Donald Trump’s admission that he “doesn’t care” about the looming November midterms should be setting off alarm bells, his biographer warns.
Michael Wolff said on the Inside Trump’s Head Podcast that the 79-year-old president’s comment indicates that he is scheming for ways to try to avoid the consequences of his actions.
“They thought they were going to outwait me, you know. ‘We’ll outwait him, he’s got the midterms,’” Trump said at a Cabinet meeting on Wednesday. “I don’t care about the midterms. Look what happened last night; that was the prelude to the midterms.”
On Tuesday, Trump’s pick for Senate in Texas, Attorney General Ken Paxton, defeated four-term incumbent John Cornyn. While Trump viewed that as a win for Republicans, several election forecasters see scandal-plagued Paxton’s nomination as better than Cornyn for Democratic candidate James Talarico. Also, the GOP foresees having to spend much more to defend the seat.
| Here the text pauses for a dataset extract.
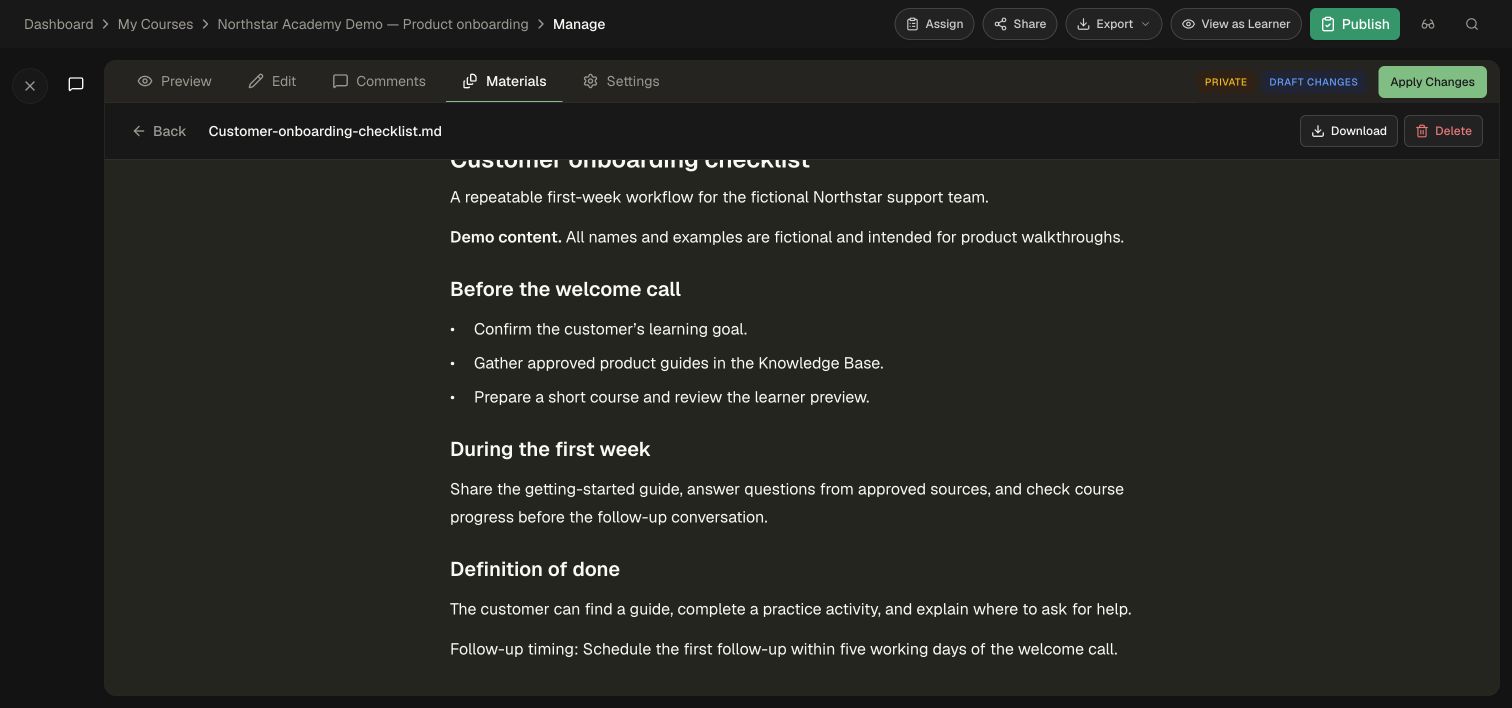Click the Download button

[x=1349, y=131]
On Thursday’s podcast, Wolff recalled how Trump said two weeks ago that he wasn’t at all considering Americans’ financial situation while negotiating the costly war that has sent gas prices soaring.
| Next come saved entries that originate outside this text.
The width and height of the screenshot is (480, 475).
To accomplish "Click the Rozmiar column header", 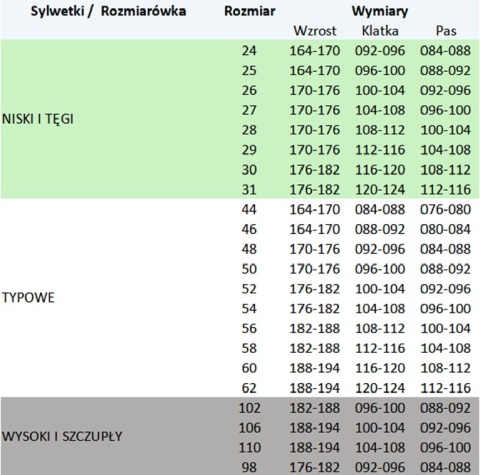I will 250,11.
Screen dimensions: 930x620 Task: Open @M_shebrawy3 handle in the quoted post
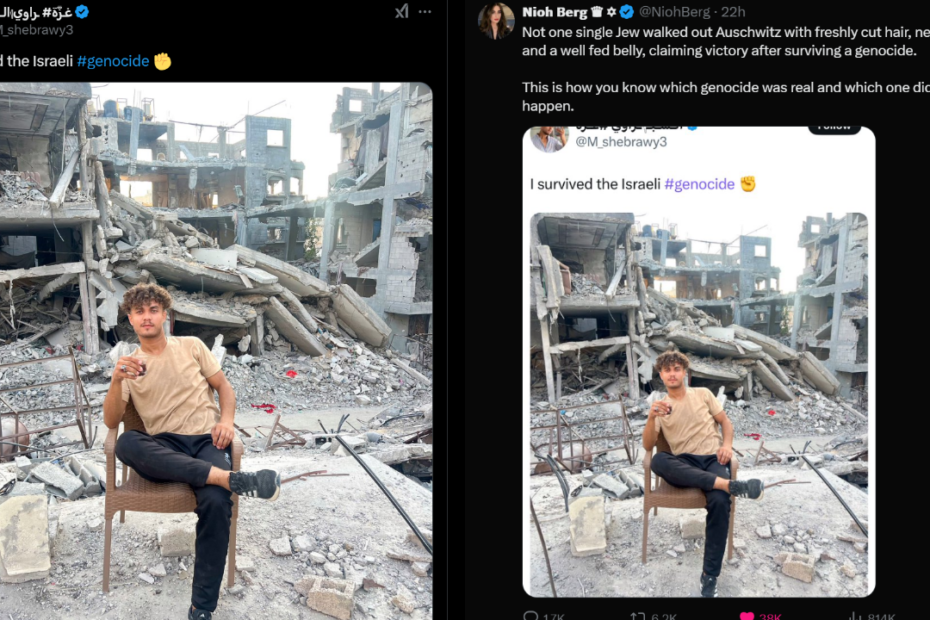[x=621, y=142]
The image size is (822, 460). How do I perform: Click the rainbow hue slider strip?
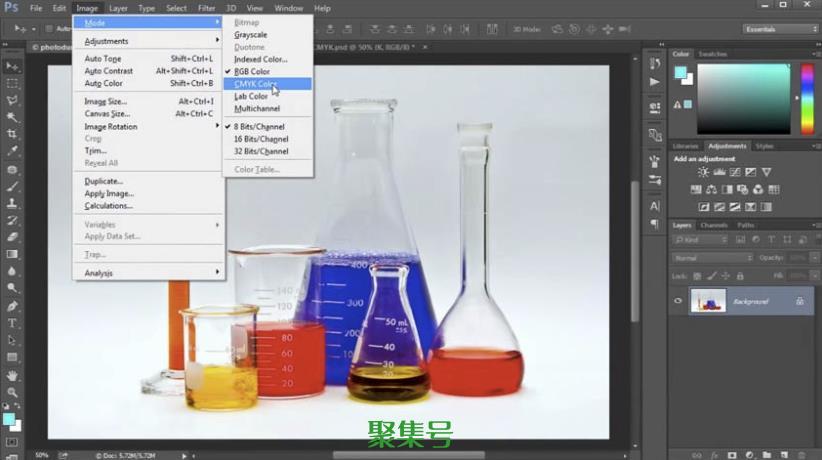(x=807, y=98)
“We’re in the ‘I don’t care’ phase of his presidency,” Wolff told co-host Joanna Coles, who compared Trump to Shakespeare’s King Lear going mad and running off into a storm unsheltered.
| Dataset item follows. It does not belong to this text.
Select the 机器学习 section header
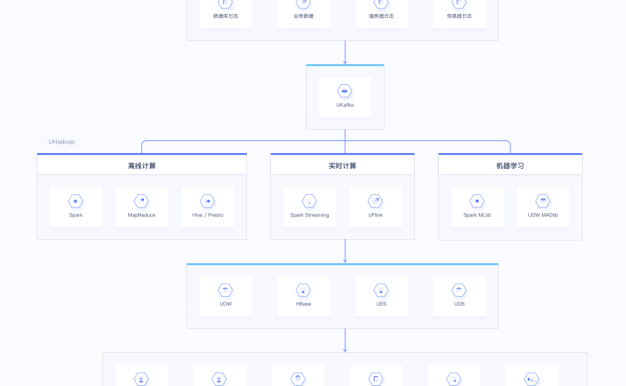 tap(510, 166)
“‘I don’t care’ has to do with his anger and contempt when he’s held to account, you know? When the rules of gravity apply to him... when actions have consequences that he can’t fix,” Wolff continued. “So, really, ‘I don’t care’ is saying basically, ‘f--k you.’”
While Trump may say he doesn’t care, there’s more going on under the surface, Wolff went on.
“Basically, he is saying that... he desperately cares and that he recognizes that his back is to the wall, that he’s in a corner that he can’t get out of,” Wolff continued.
“Also, we should note that when he’s in this mood he is at his most dangerous and most audacious. So, the ‘I don’t care, I’m above it all’ guy is really down in the mud thinking of some slur or libel to save himself or some new enemy to elevate and attack, some preposterous lie to propound and spread, and some emergency to declare,” Wolff said. “This could be a very messy moment or an ugly Trump moment at this point—that he’s going to blame us for demanding that he care."
The White House did not immediately respond to a request for comment.
As the midterms approach, polls have shown troubling signs for the president. His grip on white working-class voters, for instance, has slipped.
A CBS News poll conducted this month found that 54 percent of white voters without a college degree disapproved of his job performance. In February of this year, that number was 45 percent, and last February it was 32 percent.